Wall Street afundou nesta quinta-feira (12), encerrando o maior período de mercado em alta da história nos Estados Unidos. Isso aconteceu depois que novas restrições a viagens para conter a pandemia de coronavírus assustaram investidores e abalaram os mercados mundiais.

O Dow Jones recuou 9,99%, para 21.200.62 pontos, o S&P 500 perdeu 9,51%, para 2.480,64 pontos, e o Nasdaq Composite retrocedeu 9,43%, para 7.201,80 pontos.

O índice de referência S&P 500 e o Nasdaq perderam mais de um quarto de seu valor desde que atingiram níveis recordes de fechamento há apenas 16 sessões, enquanto nações de todo o mundo discutem como conter o coronavírus, em rápida evolução, e seus efeitos econômicos.

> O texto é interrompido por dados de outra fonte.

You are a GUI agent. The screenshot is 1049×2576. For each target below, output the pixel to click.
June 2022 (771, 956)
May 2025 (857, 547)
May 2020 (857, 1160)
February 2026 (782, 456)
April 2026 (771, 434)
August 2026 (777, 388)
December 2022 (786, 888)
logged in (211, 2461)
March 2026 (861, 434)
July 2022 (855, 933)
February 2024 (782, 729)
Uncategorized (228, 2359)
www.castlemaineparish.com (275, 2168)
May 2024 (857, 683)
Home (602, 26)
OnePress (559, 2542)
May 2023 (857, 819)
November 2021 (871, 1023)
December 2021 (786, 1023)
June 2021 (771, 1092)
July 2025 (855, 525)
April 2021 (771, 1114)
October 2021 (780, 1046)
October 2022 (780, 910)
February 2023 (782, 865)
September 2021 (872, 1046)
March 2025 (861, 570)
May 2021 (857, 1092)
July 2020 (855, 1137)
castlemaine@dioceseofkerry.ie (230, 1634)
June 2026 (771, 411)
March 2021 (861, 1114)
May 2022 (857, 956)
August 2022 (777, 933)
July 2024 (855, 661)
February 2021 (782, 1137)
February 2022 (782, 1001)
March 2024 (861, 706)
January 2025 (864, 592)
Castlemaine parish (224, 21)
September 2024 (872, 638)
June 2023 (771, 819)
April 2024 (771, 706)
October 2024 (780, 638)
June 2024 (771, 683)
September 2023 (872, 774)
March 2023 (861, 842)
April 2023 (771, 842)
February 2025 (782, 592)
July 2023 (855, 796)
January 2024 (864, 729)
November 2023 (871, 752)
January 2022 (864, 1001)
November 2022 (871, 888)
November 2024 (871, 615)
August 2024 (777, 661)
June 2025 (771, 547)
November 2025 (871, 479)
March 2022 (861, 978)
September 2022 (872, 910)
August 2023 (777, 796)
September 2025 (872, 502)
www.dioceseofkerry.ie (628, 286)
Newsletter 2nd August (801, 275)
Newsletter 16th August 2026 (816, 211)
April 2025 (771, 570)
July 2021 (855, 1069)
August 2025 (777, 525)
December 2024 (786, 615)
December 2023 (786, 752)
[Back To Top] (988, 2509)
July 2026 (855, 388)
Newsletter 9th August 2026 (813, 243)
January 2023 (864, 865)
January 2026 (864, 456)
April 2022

O que aconteceu? A proibição de viagens da Europa para os Estados Unidos pelo presidente Donald Trump, anunciada na quarta-feira (11), levou os três principais índices de ações norte-americanos a despencarem, com o S&P 500 e o Nasdaq confirmando seu primeiro bear market desde a crise financeira.

O bear market é confirmado quando um índice cai 20% ou mais abaixo da máxima mais recente de fechamento. O principal índice do Dow Jones sofreu sua pior perda em um dia desde a segunda-feira negra, em outubro de 1987.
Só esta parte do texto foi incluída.